**Görev koşulları**: Aşağıda, Türkiye'deki toplumsal tartışmanın sığ konularda yoğunlaştığını anlatan yazı yer alıyor. Bu yazıyı son cümlesinden sonra sürdürün.

**Metin bölümü**:
::::

Türkiye'nin en iyi haber sitesi
M. ŞÜKRÜ HANİOĞLU

Büyük sorular kesilmeyen tartışmalar

Türkiye toplumsal tartışmasını, istisnâlar dışında, sığ sayılabilecek konular üzerinde yoğunlaştırmakta ve sürdürmektedir. "Entelektüel" gündemini "köşe yazarı" olarak adlandırılan literatinin belirlediği Türkiye'nin gündemindeki temel konular, partiler arası rekabet ve siyasî liderlerin görüş ve eylemleri olmakta, daha kapsamlı sorunlar ise bunlara yapılan atıflar yardımıyla tartışılmaktadır.

::::

**Sağlanan veriler**:
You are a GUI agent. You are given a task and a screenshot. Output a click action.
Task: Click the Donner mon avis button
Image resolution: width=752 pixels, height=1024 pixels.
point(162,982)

::::

**Görev çıktısı**:
İlginç olan, toplumun, yaşanan düşük yoğunluklu iç savaşla kendisine dayatılan "kimlik sorunu" ve özel yaşama dokunduğu ölçüde gündeme gelen "dinin toplumsal rolü" dışında "devamlılık gösteren," farklı dönemlerde değişik tezlerle tartışılan "büyük sorunları"nın "tartışma gündemi"ne girememesidir.
Böylesi sorunlarını sürekli biçimde tartışmayan, onlar üzerine farklı entelektüel yaklaşımlar geliştiremeyen toplumun "kapsamlı meseleler"i üzerine uzlaşı ve çözümler de geliştirememesi doğaldır.
Bu açıdan değerlendirildiğinde Türkiye var olan "sorunları"nı halının altına süpüren ve onları bıçak kemiğe dayanmadan tartış(a)mayan bir toplumdur.
Gerçekleşen tartışma ise süreklilik göstermemektedir.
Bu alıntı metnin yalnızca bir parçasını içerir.